13KGHT73 Die glanzlose Seite des Schimmer-Effekts
Die glanzlose Seite des Schimmer-Effekts

Die glanzlose Seite des Schimmer-Effekts


Anita, Anil und Gagan üben die gleiche Arbeit aus. Sie sind aber keine Kollegen, vielmehr sind sie Schicksalsgefährten. Die drei gehören zu den vielen Menschen, die in den indischen Bundesstaaten Jharkhand und Bihar das Glimmer-Mineral Mica abbauen. Der Filmautor Brando Baranzelli hat sie getroffen und sich erzählen lassen, wie sie um ihr Auskommen kämpfen.

Seit Anitas Mann bei einem Grubenunglück ums Leben kam, muss sie sich und ihre vier Kinder selbst versorgen. Jeden Tag geht sie zwei Kilometer in der prallen Sonne, um Steine zu sammeln. Wenn ihre Kinder nicht in der Schule sind, begleiten sie Anita und helfen ihr bei der Arbeit. Nach gut drei Stunden ist genug Mica zusammengekommen, damit sich die Familie für den Tag etwas zu Essen kaufen kann.

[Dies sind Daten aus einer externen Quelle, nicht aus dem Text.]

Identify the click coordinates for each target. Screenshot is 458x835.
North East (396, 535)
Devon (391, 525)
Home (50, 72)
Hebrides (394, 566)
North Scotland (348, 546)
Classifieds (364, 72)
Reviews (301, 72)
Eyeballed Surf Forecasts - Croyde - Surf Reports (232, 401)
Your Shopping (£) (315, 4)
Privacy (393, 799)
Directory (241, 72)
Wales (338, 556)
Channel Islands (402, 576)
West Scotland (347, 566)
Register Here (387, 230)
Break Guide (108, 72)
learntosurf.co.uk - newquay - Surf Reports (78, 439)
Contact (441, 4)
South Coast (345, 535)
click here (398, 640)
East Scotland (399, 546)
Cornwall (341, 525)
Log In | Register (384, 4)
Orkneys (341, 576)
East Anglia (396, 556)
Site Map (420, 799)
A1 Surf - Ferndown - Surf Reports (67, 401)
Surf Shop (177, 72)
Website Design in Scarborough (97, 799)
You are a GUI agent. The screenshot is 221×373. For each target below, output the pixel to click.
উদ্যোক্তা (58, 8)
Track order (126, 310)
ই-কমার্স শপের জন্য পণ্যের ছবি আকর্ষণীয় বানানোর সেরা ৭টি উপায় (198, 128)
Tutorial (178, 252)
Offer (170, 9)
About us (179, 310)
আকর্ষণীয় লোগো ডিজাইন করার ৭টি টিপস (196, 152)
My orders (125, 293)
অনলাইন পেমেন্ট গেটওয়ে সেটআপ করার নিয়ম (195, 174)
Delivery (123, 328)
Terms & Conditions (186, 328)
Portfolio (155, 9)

Auch Anil ernährt seine Familie mit dem Abbau der Mineralien. Früher war er Landwirt, doch durch die Dürre und den Klimawandel ist der Boden seines Landes unbrauchbar geworden. Nun verdient er durch den Verkauf von Mica umgerechnet zwischen 3,80 EUR und 5,00 EUR pro Tag.

Der achtjährige Gagan geht jeden Sonntag um 6.00 Uhr zur Mine, auf der Suche nach Mica. Er tut es nicht gern, aber von dem Geld, dass er dadurch verdient, kann er sich Stifte und Hefte für die Schule kaufen.

Die glanzvollen Endprodukte, in denen das Mineral steckt, für welches Anita, Anil und Gagan hart arbeiten, verwenden wir nahezu täglich. Das sollte Anlass genug sein, sich einmal damit zu befassen, was hinter dem Geschäft mit Mica steht.

 

Was ist Glimmer?

Dass die Hügel in Jharkhand in der Sonne glitzern, liegt an Mineralien in der Erde. Die Glimmer-Mineralien zählen zur Gruppe der Silikate und sind Bestandteil von verschiedenen Gesteinsarten; sie kommen beispielsweise auch in Schiefern, Sandsteinen oder Graniten vor. Der englische Name Mica leitet sich aus dem Lateinischen ab und bedeutet soviel wie „glitzern“ (micare) oder auch „Krümchen“; bekannt ist der Stein auch als Muskovit oder Kaztensilber. Abgebaut wird er vor allem in Indien, China und den USA, wobei Indien der Hauptexporteur ist. Über 30 % des Glimmers, den Europa bezieht, stammt aus Indien. In Deutschland kommen mehrere Container mit Mica pro Woche an.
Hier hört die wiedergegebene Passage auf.